The Gram-negative bacterium Burkholderia pseudomallei (Bp) is the causative agent of the human disease melioidosis. To understand the evolutionary mechanisms contributing to Bp virulence, we performed a comparative genomic analysis of Bp K96243 and B. thailandensis (Bt) E264, a closely related but avirulent relative.


We found the Bp and Bt genomes to be broadly similar, comprising two highly syntenic chromosomes with comparable numbers of coding regions (CDs), protein family distributions, and horizontally acquired genomic islands, which we experimentally validated to be differentially present in multiple Bt isolates. By examining species-specific genomic regions, we derived molecular explanations for previously-known metabolic differences, discovered potentially new ones, and found that the acquisition of a capsular polysaccharide gene cluster in Bp, a key virulence component, is likely to have occurred non-randomly via replacement of an ancestral polysaccharide cluster.

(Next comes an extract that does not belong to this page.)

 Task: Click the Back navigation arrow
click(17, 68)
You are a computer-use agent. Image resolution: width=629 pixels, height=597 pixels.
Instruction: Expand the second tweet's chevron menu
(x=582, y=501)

Virulence related genes, in particular members of the Type III secretion needle complex, were collectively more divergent between Bp and Bt compared to the rest of the genome, possibly contributing towards the ability of Bp to infect mammalian hosts. An analysis of pseudogenes between the two species revealed that protein inactivation events were significantly biased towards membrane-associated proteins in Bt and transcription factors in Bp.


Our results suggest that a limited number of horizontal-acquisition events, coupled with the fine-scale functional modulation of existing proteins, are likely to be the major drivers underlying Bp virulence. The extensive genomic similarity between Bp and Bt suggests that, in some cases, Bt could be used as a possible model system for studying certain aspects of Bp behavior.